As marketers strive to stay abreast of change, they should seek guidance from their partners. Agencies can be vanguards that work closely with brands to push the envelope, redefine digital strategies, and combine their expertise with the power of AI to increase ROI and business growth.
“AI-powered solutions are critical given increased fragmentation and complexity,” says Marla Kaplowitz, president and CEO of the American Association of Advertising Agencies. “But it’s essential for agencies to understand how AI and data are being applied to effectively yield the greatest return on behalf of clients.”
Upskilling to win
What sets any marketing strategy apart is the human judgment and ingenuity behind it, and that includes managing and steering AI technologies.
AI allows agencies to multiply the value of their expertise to meet business goals today and secure future growth.
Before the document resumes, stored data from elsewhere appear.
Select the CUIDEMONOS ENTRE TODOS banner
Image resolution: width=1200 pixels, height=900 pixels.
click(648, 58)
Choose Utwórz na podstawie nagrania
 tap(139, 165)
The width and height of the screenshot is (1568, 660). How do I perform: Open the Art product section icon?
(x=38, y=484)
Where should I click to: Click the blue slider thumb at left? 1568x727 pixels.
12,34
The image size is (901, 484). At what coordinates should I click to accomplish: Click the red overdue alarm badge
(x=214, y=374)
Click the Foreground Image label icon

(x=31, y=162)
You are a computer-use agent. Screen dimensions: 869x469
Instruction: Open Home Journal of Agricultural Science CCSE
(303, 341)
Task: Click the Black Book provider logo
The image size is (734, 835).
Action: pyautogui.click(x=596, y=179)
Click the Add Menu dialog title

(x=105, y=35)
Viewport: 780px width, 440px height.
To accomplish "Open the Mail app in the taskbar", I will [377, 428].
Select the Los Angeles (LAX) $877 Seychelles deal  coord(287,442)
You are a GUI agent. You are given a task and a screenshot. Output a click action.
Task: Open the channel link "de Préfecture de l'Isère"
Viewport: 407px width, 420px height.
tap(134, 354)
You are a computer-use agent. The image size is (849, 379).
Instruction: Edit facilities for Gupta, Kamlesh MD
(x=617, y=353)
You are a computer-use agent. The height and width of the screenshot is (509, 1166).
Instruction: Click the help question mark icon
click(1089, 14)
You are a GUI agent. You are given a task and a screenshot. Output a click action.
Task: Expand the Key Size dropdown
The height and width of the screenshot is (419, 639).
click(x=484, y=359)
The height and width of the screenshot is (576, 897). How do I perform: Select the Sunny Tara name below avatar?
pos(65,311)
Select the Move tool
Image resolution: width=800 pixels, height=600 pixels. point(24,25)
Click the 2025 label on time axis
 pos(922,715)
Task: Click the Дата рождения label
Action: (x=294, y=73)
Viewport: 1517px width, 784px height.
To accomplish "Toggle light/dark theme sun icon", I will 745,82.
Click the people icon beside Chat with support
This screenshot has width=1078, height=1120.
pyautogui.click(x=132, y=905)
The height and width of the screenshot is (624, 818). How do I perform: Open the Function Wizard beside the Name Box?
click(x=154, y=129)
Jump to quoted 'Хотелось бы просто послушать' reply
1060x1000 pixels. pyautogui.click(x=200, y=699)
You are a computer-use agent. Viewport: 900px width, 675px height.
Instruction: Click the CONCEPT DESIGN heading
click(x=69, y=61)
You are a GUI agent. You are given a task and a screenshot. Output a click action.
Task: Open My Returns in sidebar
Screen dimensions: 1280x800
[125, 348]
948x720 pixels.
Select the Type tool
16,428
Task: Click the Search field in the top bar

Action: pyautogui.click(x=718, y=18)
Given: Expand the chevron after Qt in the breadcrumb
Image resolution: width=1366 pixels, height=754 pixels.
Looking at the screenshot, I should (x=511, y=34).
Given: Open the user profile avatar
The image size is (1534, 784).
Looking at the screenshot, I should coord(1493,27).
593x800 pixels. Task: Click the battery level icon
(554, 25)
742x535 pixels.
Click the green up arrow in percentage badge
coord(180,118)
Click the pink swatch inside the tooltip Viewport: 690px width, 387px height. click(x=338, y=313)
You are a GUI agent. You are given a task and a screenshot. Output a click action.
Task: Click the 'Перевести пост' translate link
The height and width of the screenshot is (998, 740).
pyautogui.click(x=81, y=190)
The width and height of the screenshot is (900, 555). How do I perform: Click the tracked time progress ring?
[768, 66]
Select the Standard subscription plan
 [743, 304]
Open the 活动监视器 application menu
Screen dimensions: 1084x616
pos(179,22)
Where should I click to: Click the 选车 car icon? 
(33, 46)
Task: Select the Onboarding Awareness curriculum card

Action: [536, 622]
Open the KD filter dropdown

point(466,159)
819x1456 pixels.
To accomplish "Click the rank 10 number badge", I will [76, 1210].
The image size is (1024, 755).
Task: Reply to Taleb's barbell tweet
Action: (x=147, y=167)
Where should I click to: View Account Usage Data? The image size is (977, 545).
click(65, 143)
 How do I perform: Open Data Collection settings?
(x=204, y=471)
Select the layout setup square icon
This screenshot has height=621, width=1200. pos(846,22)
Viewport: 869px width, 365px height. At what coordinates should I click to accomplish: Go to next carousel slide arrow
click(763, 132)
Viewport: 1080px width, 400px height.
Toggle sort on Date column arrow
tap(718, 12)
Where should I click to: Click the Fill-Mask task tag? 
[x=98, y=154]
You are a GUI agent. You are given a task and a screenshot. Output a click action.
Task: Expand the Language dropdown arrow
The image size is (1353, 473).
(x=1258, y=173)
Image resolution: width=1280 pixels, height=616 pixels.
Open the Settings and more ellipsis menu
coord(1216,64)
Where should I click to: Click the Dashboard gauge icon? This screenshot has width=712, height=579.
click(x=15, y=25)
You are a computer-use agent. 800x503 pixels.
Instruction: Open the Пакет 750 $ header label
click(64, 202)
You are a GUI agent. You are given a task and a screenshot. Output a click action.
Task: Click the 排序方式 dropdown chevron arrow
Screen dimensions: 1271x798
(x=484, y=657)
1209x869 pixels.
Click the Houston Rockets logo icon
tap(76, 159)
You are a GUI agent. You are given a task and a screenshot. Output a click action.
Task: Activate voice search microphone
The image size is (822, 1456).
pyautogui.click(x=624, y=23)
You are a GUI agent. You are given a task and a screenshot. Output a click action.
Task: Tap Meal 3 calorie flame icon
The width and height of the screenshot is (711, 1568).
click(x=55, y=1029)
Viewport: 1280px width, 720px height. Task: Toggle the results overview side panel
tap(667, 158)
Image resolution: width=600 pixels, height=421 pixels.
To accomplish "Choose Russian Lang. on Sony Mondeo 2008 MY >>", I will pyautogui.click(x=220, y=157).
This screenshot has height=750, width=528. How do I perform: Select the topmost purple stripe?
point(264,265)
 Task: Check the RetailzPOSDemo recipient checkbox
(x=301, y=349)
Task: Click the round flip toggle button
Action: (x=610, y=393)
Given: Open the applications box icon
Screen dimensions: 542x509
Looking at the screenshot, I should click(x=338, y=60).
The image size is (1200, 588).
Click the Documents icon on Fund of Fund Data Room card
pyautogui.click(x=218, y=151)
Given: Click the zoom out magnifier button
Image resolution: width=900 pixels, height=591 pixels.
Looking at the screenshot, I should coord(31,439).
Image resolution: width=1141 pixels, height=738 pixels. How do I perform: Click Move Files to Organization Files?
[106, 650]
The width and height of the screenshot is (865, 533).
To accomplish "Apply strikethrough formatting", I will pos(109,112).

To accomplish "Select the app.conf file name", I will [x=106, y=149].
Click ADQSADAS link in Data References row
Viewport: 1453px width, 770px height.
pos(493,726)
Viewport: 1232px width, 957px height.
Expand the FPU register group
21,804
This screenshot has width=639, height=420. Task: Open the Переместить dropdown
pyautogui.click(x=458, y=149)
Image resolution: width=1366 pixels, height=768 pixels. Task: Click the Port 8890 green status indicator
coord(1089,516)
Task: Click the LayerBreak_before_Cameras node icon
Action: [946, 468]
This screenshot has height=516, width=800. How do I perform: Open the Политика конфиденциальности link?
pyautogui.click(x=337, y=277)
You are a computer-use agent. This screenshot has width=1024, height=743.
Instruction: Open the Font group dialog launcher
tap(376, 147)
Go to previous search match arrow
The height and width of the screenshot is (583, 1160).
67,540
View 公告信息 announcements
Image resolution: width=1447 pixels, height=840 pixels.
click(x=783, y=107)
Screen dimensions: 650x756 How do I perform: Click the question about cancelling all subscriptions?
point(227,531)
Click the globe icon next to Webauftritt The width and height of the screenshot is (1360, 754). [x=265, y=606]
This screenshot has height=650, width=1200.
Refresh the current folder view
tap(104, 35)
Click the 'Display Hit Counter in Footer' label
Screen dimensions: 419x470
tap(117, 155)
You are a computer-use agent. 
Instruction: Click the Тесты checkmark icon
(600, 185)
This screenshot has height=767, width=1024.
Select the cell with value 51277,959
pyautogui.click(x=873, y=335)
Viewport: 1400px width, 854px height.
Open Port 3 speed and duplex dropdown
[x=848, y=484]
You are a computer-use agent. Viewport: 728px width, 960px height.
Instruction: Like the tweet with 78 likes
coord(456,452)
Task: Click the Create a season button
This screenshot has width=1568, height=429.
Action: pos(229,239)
In fact, almost two-thirds of surveyed agencies say that adopting AI and machine learning to aid and augment skills is a high or critical priority.1
“AI helps us surface more insights and empowers us to take actions more quickly,” explained Jeremy Hull, chief product officer for North America at Brainlabs. “It enables us to do more — move faster, improve performance, get more value out of the people we have and bring them along on an exciting career path.”
AI is enabling agencies to provide higher-value marketing services and drive stronger results for brands at all levels of digital maturity. Recent research indicates that leading marketers, despite showing a greater likelihood to have cultivated in-house digital marketing capabilities, maintain strong agency relationships. In fact, leading marketers partner with a greater number of agencies, on average, than their less successful counterparts. But how they work with agencies differs. For example, leading marketers tend to focus on overall strategy, while average marketers are inclined to engage on campaign execution alone.
When choosing agency partners, marketers increasingly make decisions based on strategic impact and demonstrated business results, rather than team size or the billable hours required to manage campaigns. That’s why many agencies are replacing traditional fixed-fee and retainer models with more flexible, growth-oriented models. For instance, 41% of agencies now use performance-based compensation models.2 By investing in new strategic areas that help fuel AI-powered solutions, agencies can drive the business outcomes they are now accountable for.
Having a laser focus on outcomes is leading Jellyfish and other top agencies to expand their scope and reinvest in new strategic areas.
Says Jellyfish Co-Founder and CEO Rob Pierre: “The mix of media versus human resource and technology is shifting, and I don’t think the industry has quite caught up with that yet. At Jellyfish, we focus on outcomes as opposed to hours. Once the mindset becomes outcome-based, AI becomes more powerful, as does the ability to do more with the marketing spend available.”